* Assigned task: Quote, word for word, every line starting at the line that contains "How do I perform: Export" and ending with the last line of the records; include both of these lines and no others.

[Pixel coordinate grounding data]
_ _ _
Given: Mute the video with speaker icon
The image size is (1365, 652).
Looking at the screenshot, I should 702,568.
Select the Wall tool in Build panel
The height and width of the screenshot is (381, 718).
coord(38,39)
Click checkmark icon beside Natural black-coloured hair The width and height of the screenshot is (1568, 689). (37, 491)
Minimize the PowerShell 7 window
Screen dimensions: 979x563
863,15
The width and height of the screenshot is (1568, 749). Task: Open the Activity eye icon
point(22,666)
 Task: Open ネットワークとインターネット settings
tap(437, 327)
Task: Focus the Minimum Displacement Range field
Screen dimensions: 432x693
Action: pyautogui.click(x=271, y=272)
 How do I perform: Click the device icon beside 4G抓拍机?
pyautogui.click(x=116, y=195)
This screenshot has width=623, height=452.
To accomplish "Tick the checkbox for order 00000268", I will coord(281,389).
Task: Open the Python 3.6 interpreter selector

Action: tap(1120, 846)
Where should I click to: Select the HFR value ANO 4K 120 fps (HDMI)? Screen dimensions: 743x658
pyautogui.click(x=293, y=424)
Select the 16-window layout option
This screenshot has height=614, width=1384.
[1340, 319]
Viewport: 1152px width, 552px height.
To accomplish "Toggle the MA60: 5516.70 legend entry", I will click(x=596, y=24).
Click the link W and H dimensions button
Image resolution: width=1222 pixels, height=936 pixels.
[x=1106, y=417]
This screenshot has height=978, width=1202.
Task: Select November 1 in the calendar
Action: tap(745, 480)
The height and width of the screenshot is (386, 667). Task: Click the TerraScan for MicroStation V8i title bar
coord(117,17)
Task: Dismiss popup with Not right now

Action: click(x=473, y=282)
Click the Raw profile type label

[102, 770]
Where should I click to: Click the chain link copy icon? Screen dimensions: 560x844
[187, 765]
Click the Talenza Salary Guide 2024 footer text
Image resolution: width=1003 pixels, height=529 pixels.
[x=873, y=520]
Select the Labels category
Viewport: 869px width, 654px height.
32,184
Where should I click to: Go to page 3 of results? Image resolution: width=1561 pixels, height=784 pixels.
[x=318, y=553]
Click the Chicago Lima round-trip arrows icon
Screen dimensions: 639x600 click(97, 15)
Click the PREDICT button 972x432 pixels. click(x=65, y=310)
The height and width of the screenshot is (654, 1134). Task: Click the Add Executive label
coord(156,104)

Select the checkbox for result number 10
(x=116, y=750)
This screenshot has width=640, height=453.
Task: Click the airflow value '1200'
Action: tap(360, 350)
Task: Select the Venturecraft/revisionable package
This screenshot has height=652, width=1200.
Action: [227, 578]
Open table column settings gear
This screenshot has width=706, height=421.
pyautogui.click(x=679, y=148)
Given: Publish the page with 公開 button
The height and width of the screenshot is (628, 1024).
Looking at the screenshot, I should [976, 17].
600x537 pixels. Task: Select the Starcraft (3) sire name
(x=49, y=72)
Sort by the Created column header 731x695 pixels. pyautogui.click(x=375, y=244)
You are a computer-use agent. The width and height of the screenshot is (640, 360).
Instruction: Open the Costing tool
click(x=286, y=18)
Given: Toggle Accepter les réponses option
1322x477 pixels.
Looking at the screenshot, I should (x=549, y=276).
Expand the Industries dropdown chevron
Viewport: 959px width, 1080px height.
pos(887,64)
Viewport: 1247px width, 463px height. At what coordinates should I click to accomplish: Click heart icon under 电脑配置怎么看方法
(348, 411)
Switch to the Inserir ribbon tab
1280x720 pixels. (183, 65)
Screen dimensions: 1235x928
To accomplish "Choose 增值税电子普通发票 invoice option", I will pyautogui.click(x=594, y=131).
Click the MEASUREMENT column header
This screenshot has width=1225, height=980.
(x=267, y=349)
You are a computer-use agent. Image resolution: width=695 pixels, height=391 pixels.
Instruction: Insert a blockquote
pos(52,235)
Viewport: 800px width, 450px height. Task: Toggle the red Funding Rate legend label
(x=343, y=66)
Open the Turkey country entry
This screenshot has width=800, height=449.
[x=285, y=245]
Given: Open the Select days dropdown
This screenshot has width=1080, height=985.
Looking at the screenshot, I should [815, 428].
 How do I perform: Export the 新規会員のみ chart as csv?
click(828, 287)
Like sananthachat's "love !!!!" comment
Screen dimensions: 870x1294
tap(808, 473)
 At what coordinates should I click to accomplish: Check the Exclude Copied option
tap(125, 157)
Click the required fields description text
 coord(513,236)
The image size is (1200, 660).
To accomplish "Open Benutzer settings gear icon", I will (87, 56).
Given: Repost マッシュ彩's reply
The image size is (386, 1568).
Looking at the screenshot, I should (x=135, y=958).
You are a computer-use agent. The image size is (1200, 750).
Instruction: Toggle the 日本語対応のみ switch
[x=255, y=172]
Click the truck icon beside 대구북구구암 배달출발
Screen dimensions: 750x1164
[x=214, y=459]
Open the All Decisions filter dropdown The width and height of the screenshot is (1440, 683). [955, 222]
_ _ _
* Answer for the task:
 How do I perform: Export the 新規会員のみ chart as csv?
click(828, 287)
Like sananthachat's "love !!!!" comment
Screen dimensions: 870x1294
tap(808, 473)
 At what coordinates should I click to accomplish: Check the Exclude Copied option
tap(125, 157)
Click the required fields description text
 coord(513,236)
The image size is (1200, 660).
To accomplish "Open Benutzer settings gear icon", I will (87, 56).
Given: Repost マッシュ彩's reply
The image size is (386, 1568).
Looking at the screenshot, I should (x=135, y=958).
You are a computer-use agent. The image size is (1200, 750).
Instruction: Toggle the 日本語対応のみ switch
[x=255, y=172]
Click the truck icon beside 대구북구구암 배달출발
Screen dimensions: 750x1164
[x=214, y=459]
Open the All Decisions filter dropdown The width and height of the screenshot is (1440, 683). [955, 222]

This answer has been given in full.